What this task involves: In the entries below, some lines hold the string "arrow"; please say how many, giving the number and nothing else.
◇ ◇ ◇ ◇
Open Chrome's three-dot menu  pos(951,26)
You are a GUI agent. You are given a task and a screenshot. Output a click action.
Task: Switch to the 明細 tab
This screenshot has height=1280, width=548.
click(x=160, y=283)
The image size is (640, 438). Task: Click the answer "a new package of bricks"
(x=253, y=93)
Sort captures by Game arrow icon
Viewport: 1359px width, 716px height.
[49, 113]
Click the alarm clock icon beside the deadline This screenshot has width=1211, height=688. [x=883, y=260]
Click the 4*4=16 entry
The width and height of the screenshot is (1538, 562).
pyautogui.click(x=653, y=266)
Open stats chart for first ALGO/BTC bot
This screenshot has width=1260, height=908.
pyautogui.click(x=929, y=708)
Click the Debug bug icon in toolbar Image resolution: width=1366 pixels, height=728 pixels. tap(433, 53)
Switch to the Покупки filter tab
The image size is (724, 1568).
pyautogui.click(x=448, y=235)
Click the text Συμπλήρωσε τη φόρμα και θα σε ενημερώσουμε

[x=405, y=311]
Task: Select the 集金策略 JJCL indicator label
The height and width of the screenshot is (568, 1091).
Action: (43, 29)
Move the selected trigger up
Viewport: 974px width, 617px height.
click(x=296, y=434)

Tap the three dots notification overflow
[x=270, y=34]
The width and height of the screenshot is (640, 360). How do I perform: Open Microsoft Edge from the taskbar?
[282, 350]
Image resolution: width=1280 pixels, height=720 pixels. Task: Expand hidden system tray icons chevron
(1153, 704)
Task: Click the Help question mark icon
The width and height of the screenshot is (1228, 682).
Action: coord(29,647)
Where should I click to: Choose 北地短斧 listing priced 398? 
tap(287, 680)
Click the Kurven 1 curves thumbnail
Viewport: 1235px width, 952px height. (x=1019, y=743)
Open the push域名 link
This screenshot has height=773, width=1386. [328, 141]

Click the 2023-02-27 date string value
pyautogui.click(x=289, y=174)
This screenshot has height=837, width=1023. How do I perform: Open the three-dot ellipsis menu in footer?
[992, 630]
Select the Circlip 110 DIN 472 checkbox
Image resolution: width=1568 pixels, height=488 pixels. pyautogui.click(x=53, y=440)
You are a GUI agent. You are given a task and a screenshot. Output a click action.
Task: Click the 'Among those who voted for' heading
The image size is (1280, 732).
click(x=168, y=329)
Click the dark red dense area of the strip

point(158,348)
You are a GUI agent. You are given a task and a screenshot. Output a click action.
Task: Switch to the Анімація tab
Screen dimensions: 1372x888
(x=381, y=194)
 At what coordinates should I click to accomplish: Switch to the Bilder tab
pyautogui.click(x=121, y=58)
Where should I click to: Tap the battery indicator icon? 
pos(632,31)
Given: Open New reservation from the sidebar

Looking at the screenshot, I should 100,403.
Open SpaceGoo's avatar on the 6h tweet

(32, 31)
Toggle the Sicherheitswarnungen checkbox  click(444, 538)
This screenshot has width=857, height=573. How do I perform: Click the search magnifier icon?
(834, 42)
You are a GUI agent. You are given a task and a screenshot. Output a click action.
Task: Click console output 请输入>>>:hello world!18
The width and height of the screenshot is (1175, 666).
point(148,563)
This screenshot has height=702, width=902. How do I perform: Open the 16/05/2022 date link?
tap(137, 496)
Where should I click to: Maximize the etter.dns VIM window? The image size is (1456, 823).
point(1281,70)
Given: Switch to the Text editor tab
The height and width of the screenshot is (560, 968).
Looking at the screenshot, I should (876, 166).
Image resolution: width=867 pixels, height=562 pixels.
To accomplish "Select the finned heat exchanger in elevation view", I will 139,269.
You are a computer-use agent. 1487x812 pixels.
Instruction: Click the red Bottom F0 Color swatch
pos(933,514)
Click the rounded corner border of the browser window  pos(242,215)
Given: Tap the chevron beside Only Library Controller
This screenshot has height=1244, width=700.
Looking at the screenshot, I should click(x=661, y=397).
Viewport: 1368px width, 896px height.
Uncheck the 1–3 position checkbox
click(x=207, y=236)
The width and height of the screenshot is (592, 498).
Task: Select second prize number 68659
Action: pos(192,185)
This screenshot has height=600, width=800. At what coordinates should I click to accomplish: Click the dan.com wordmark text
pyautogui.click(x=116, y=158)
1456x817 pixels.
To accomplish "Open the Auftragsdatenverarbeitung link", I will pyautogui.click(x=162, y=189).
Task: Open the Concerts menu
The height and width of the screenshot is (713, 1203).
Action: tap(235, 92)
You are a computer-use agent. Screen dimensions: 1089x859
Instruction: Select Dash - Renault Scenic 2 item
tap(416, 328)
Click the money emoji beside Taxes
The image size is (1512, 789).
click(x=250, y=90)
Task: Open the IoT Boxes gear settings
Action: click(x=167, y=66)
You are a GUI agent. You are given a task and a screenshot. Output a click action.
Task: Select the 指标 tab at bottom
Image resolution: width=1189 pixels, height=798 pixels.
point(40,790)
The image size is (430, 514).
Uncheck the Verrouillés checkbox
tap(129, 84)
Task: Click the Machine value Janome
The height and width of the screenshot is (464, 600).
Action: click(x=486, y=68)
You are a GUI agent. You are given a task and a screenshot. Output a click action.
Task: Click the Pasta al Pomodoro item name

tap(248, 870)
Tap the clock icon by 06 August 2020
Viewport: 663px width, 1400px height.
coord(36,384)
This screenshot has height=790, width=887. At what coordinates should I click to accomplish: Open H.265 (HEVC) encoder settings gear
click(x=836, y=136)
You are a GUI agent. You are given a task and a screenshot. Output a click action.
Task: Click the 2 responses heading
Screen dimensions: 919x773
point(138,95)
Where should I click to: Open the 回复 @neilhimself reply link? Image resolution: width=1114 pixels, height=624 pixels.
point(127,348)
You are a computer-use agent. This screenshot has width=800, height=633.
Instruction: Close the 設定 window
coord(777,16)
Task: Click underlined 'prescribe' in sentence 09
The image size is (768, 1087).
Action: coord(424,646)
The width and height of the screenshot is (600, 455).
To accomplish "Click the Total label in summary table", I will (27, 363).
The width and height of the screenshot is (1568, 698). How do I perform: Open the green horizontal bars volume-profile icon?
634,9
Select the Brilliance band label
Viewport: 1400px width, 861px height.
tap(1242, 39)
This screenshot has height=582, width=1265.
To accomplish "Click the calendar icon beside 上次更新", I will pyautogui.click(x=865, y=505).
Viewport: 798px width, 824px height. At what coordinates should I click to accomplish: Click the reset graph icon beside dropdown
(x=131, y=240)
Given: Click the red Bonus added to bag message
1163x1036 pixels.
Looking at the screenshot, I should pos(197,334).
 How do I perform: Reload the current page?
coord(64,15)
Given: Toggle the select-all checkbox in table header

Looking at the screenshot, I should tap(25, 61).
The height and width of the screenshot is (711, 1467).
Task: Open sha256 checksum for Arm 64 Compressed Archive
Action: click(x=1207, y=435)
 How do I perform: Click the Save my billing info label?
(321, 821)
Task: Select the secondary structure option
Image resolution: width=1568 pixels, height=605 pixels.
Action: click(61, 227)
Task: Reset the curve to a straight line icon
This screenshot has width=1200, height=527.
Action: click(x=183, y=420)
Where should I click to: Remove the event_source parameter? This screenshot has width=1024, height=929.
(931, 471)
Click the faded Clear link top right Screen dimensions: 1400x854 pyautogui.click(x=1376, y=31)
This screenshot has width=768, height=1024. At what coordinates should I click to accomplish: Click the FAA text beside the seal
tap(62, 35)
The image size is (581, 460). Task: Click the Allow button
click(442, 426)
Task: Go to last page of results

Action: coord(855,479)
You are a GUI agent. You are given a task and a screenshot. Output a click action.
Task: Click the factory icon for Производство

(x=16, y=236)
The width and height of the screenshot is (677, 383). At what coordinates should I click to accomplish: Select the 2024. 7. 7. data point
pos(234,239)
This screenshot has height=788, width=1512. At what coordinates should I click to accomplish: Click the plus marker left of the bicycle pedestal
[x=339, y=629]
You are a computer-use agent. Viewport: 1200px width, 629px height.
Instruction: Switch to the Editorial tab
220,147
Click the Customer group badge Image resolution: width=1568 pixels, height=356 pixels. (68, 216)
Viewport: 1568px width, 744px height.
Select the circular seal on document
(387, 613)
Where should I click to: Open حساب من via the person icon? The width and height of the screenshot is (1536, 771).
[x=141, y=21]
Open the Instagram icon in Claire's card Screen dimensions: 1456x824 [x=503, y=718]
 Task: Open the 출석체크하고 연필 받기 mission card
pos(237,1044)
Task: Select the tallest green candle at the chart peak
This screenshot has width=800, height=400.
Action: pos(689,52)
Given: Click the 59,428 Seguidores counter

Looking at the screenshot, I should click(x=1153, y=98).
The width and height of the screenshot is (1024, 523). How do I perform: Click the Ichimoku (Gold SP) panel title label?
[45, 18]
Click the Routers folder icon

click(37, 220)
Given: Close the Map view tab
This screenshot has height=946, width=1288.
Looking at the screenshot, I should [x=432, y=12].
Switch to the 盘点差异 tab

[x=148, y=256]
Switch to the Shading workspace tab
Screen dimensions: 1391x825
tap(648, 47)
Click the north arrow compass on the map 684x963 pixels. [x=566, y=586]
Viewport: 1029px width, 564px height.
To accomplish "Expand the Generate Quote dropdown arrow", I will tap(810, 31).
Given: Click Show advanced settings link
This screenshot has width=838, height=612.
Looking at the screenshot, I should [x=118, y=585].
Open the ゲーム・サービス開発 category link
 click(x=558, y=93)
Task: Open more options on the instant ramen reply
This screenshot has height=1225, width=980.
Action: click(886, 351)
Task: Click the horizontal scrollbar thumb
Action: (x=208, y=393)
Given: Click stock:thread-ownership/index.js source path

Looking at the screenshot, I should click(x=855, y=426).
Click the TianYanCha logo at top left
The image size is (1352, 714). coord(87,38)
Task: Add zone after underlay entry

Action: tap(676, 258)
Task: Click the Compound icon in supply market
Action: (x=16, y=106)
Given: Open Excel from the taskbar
◇ ◇ ◇ ◇
Task response: 3